◆ About this task: With the pictures excluded, retype the records that follow exactly.

(Provided records begins)

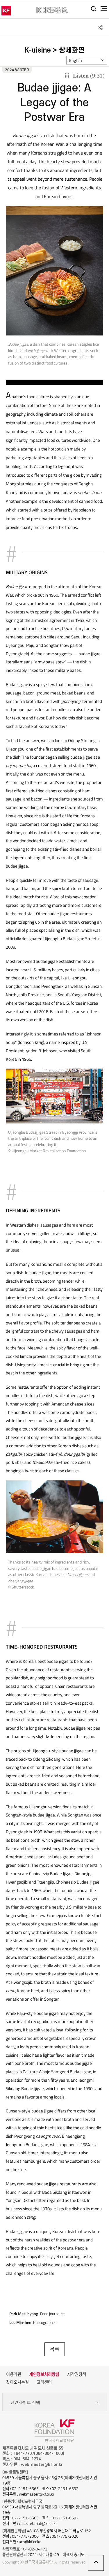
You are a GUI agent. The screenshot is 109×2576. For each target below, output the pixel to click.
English (75, 60)
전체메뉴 (104, 8)
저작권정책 (76, 2374)
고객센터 (44, 2382)
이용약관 (13, 2374)
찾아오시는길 (17, 2382)
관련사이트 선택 (25, 2402)
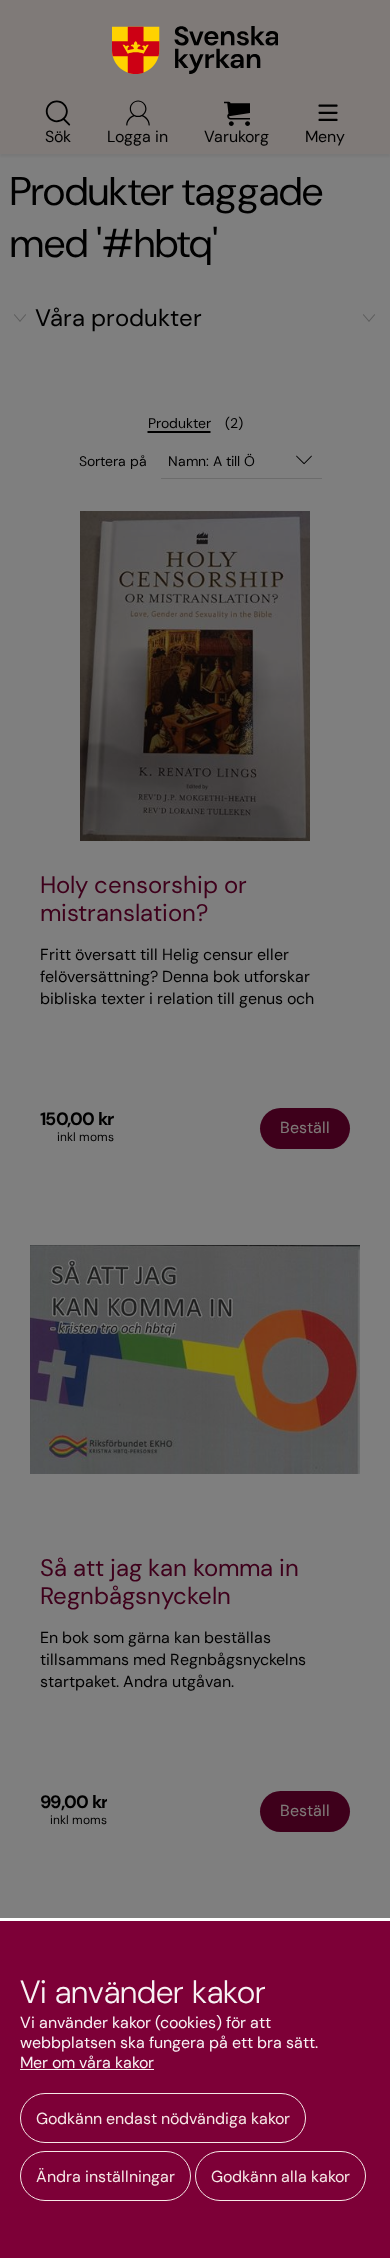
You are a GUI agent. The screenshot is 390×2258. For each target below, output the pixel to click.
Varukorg (236, 135)
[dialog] (195, 2088)
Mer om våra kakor (87, 2063)
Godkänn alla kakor (280, 2176)
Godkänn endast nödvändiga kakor (163, 2118)
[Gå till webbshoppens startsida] (195, 50)
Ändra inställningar (105, 2176)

(Provided records ends)

◆ Answer to this problem:
You are a GUI agent. The screenshot is 109×2576. For each target below, output the pixel to click.
English (75, 60)
전체메뉴 (104, 8)
저작권정책 (76, 2374)
고객센터 (44, 2382)
이용약관 (13, 2374)
찾아오시는길 (17, 2382)
관련사이트 선택 (25, 2402)
You are a GUI agent. The screenshot is 390×2258. For each target below, output the pixel to click.
Varukorg (236, 135)
[dialog] (195, 2088)
Mer om våra kakor (87, 2063)
Godkänn alla kakor (280, 2176)
Godkänn endast nödvändiga kakor (163, 2118)
[Gå till webbshoppens startsida] (195, 50)
Ändra inställningar (105, 2176)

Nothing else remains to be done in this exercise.